-- start of EXTRACTED TEXT --

Wednesday, April 16, 2008

Caution: Discouragement below

Today I met one of those people who makes me feel like the most unaccomplished, wasted, insignificant and lowly person walking this globe. I saw a Behringer headphone amp on craigslist, emailed the seller, and ended up driving out to Greentree to pick it up at his office this afternoon. Garry had long enough hair to be a tried and true music guy, but short and neat enough to be very professional. He had mentioned his studio on the phone, so I asked him about it as we stood in the stark lunchroom (straight out of The Office!) and he hooked up the unit so I could test it. Turns out he ran a studio all the way from a four track tape rig in the 80's to a full-blown 32-channel board with all kinds of gear and people working there... while playing in bands himself and working as a software engineer. He's finally knocking the studio down to a home rig since the crazy amount of work and time and lack of sleep was getting to be too much. I use Cakewalk Sonar 2.0 as my recording software. Turns out he was on the beta testing team for Cakewalk for years, and he wrote some of the code that they use in Sonar. He spoke about mics and boards and gear and bands and musicians with the ease of immense familiarity.

I drove away from the gleaming office building despising my pitiful, introverted, connection-less, lackadaisical, unfocused, unmotivated, unproductive little suburban life. Hearing about Ken's accomplishments in Africa hasn't helped either. Leading tours, hanging out with a multimillionaire client, setting records in Ethiopia, working on writing a field guide, posting 100% professional-looking pictures of vistas that make me almost wet my pants, planning and working to break the North American record for the most bird species seen in 1 day (which he's got sponsors to pay for, by the way)...

-- end of EXTRACTED TEXT --
-- start of ITEMS --

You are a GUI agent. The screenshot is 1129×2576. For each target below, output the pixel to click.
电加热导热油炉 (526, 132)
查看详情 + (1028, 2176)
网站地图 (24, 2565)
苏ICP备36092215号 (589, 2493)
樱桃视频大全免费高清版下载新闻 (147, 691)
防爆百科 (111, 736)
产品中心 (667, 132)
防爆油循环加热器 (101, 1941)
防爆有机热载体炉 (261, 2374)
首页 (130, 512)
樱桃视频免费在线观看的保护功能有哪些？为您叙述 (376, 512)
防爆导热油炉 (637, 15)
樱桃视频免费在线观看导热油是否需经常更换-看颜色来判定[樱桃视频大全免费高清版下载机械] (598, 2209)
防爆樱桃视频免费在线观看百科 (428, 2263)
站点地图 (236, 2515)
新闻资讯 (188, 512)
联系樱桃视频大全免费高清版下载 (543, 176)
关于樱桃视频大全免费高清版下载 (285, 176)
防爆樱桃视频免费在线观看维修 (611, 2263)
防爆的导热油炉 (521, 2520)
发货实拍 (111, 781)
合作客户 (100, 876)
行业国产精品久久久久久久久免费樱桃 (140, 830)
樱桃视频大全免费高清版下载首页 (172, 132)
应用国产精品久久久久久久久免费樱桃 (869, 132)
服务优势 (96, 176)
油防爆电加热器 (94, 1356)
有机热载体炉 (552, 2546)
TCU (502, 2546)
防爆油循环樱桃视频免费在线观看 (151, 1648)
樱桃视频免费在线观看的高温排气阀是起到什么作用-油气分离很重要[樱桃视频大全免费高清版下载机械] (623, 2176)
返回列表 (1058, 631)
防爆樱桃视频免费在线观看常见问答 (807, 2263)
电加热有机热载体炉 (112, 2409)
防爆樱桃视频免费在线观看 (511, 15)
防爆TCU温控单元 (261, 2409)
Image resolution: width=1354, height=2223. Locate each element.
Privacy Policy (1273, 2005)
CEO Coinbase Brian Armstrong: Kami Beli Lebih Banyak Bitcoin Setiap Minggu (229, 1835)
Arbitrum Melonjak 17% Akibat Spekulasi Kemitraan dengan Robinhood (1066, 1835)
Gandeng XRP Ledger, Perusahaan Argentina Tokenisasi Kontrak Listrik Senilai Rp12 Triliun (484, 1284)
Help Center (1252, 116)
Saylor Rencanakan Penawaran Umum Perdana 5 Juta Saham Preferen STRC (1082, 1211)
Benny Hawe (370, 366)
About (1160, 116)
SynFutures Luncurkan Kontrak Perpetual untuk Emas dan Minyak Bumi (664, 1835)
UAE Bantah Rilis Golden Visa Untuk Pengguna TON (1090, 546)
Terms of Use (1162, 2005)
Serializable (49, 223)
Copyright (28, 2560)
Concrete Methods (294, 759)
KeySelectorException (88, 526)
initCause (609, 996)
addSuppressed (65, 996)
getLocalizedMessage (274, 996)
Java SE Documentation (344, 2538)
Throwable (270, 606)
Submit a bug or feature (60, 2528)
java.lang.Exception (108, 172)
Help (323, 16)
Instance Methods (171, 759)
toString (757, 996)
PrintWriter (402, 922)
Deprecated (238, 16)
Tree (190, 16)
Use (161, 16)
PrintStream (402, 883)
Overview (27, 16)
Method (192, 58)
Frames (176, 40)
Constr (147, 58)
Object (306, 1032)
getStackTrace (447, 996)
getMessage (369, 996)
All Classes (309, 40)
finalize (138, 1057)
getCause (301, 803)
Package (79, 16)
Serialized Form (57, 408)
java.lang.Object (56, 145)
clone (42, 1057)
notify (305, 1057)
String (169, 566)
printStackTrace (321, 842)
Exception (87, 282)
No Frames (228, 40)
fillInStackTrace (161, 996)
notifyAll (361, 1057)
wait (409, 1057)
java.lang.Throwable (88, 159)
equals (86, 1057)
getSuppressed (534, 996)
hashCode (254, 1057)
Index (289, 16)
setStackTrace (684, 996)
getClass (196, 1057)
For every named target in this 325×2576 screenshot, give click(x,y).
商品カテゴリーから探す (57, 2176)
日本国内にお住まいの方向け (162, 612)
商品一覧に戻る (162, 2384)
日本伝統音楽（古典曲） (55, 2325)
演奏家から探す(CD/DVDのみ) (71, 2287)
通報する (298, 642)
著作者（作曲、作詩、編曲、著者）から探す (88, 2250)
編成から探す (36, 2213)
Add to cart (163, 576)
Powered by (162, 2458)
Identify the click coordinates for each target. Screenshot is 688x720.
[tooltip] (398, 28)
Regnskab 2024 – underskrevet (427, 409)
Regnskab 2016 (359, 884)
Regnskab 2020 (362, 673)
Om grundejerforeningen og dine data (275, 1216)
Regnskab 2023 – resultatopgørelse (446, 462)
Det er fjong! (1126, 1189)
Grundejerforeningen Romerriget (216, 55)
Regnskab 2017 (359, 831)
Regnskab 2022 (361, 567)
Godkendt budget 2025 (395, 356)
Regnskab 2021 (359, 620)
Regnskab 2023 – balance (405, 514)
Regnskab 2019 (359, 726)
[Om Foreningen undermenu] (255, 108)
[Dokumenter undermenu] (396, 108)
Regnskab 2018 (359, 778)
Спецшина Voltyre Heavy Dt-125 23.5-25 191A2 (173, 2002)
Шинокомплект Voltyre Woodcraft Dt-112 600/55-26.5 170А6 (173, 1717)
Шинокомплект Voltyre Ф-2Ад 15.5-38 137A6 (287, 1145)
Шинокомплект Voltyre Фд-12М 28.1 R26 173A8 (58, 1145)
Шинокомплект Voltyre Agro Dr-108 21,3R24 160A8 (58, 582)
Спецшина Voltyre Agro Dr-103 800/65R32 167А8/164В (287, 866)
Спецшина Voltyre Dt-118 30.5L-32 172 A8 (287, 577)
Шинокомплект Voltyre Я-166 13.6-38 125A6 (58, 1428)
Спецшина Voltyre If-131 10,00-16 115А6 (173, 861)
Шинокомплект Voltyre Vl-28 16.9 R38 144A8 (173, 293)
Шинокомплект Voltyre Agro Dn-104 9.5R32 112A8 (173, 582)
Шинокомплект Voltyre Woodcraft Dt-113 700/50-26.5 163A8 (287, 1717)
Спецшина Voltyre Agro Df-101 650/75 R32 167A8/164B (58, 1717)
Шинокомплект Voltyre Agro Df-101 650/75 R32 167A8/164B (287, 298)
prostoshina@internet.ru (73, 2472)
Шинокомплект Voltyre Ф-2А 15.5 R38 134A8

-- end of ITEMS --

:: TASK TO CARRY OUT ::
Carry on the blog post about discouragement from the point at which it stops. The data was drawn from a different source than the blog post.

:: FINAL ANSWER ::
While here I sit in my colossally tiny world of church friends (Whom I love, don't get me wrong! You guys are.. far better than most of the world even knows can be), a few work friends (with whom I have no connection outside of work), and... what is it 1? maybe 2 friends from college? I roll through this life safe in my car, paying for everything I do and everywhere I go, talking pleasantly with strangers behind counters whom I'll never see again, and holding unrelentingly onto my time and activities. I find myself waiting to end conversations with people! Just because.. it's less effort to not talk! The thought of making my life, my evenings, my hours, my meals, my time, my effort, part of something other than church, work and the occasional trip to Akron or elsewhere is inconceivable.

That is the functional reality I am faced with in those moments when I crave being accomplished in real-life, professional-level fields. I am so far from real music people, people running studios, the actual livings and breathings of professional musicians and studios that it makes me snort a despising laugh at myself. And the thing that kills is that I can't kid myself that I'll start making those kind of connections. My life isn't going to change that drastically! If it was, it would have by now! I have never done my recording at the level of fierce seriousness that gets you moving up and into professional (or even just freakin' serious hobby) circles. And though I hurt inside for the lack of accomplishment, I know that that is not the same as a motivation that will begin to generate that kind of productivity.

So I sit in our kitchen with a knot in my stomach, hatred for myself, and thick chains of laziness, personality and years past and gone locking me down. There is no one to blame but myself.

You may protest - oh! You go to Akron! You travel around! You're a better guitar player than me! You have a studio in your basement and you've made two albums and like 70 songs!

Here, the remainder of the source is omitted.